You finally could also drive this from a dataset rather than a macro variable. I like that better, in general, as it's easier to deal with in a lot of ways. If your parameter list is in a data set somewhere (one parameter per row, in the dataset "Parameters", with "var" as the name of the column containing the parameter), you could do
proc sql;
select cats('%countme(var=',var,')') into :countlist separated by ','
from parameters;
quit;
%macro countme(var=);
count(&var.) as &var._count
%mend countme;
proc sql;
select &countlist from estimation;
quit;
This I like the best, as it is the simplest code and is very easy to modify. You could even drive it from a contents of estimation, if it's easy to determine what your potential parameters might be from that (or from dictionary.columns).

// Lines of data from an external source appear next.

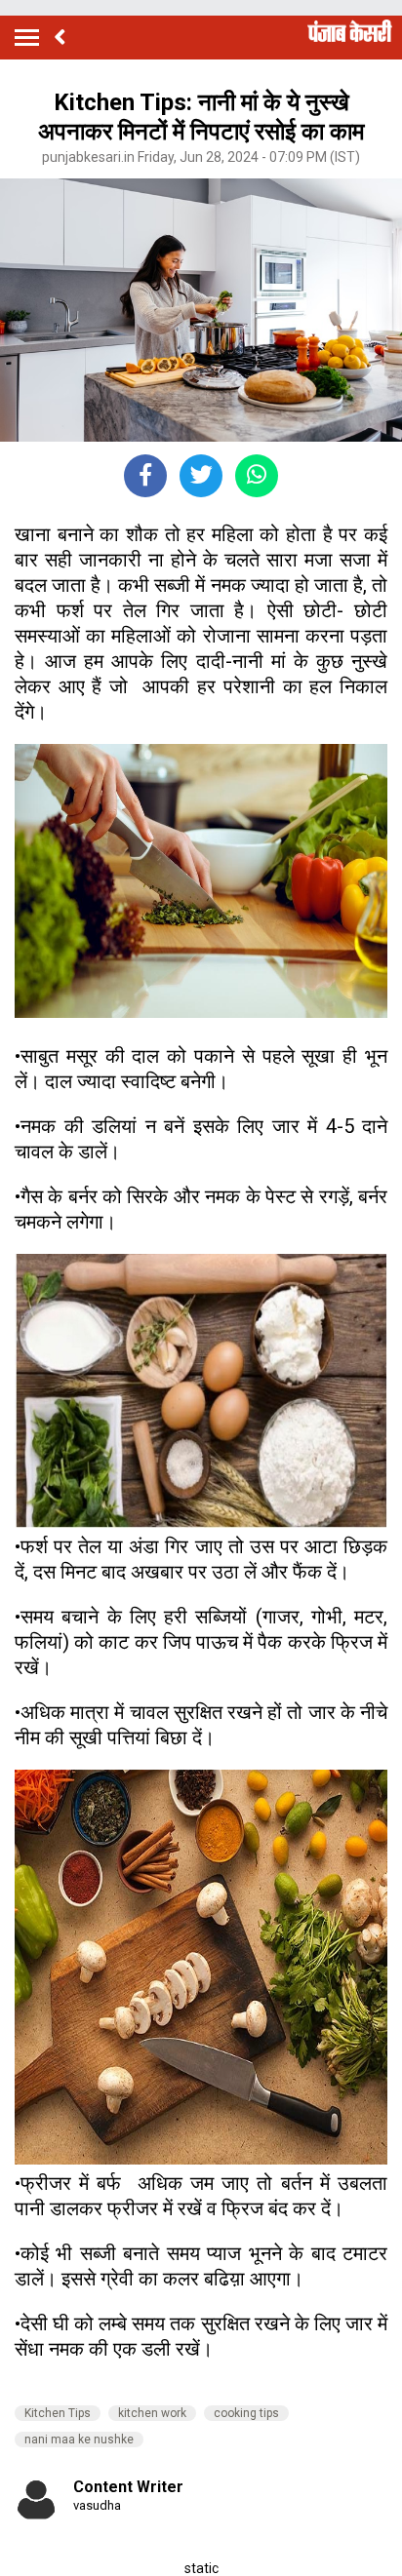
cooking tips (246, 2413)
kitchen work (152, 2413)
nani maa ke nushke (79, 2439)
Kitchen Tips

I'm not sure about your SAS macro, but the SQL query will work with these two notes:
1) If you don't follow your COUNT() functions with an identifier such as "COUNT() AS VAR1", your results will not have field headings. If that's ok with you, then you may not need to worry about it. But if you export the data, it will be helpful for you if you name them by adding "...AS "MY_NAME".
2) For observations with fewer than 10 variables, the query will return NULL values. So don't worry about not getting all of the results with what you have, because as long as the table you're querying has space for 10 variables (10 separate fields), you will get data back.